Your objective.
Return only the lines of the data below from the line with "Task: Open the Help menu" up to and including the line with "Open the Sticky Note tool", exactly as written, with the pictures omitted.

Source material.

== == ==

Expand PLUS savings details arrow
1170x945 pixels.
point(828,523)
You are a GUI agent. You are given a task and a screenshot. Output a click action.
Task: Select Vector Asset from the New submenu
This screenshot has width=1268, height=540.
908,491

== == ==

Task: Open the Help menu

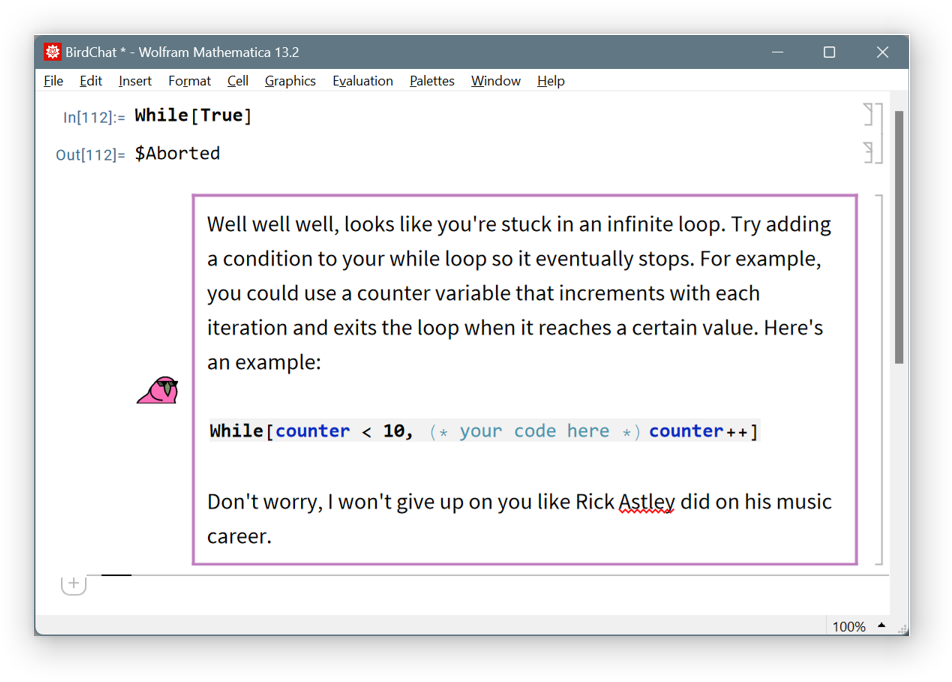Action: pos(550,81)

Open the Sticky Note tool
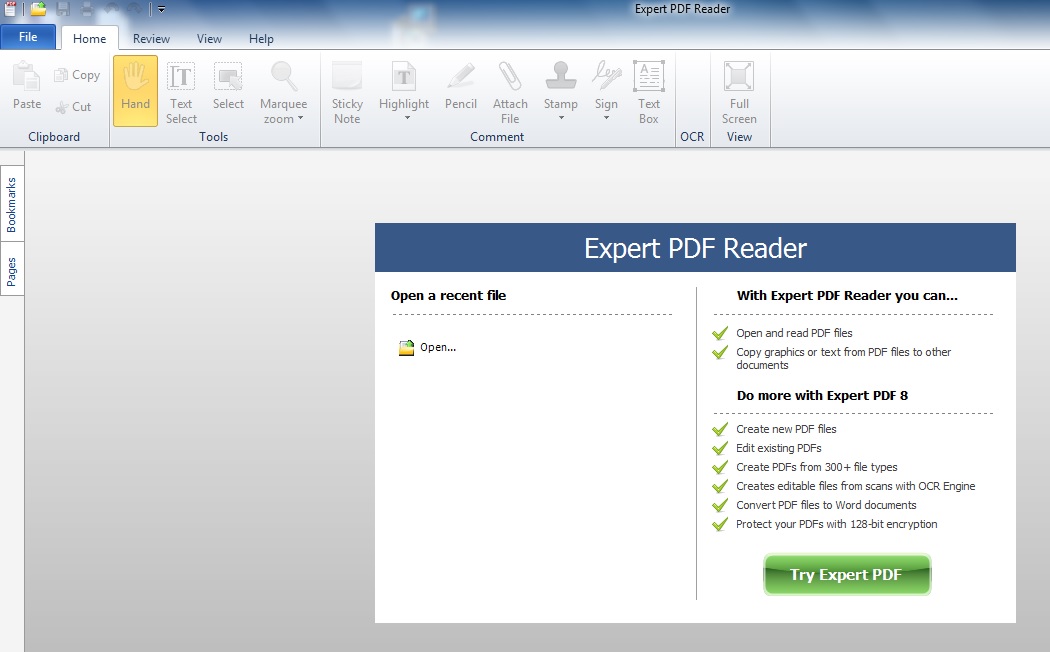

== == ==

Exercise result.
Task: Open the Help menu

Action: pos(550,81)

Open the Sticky Note tool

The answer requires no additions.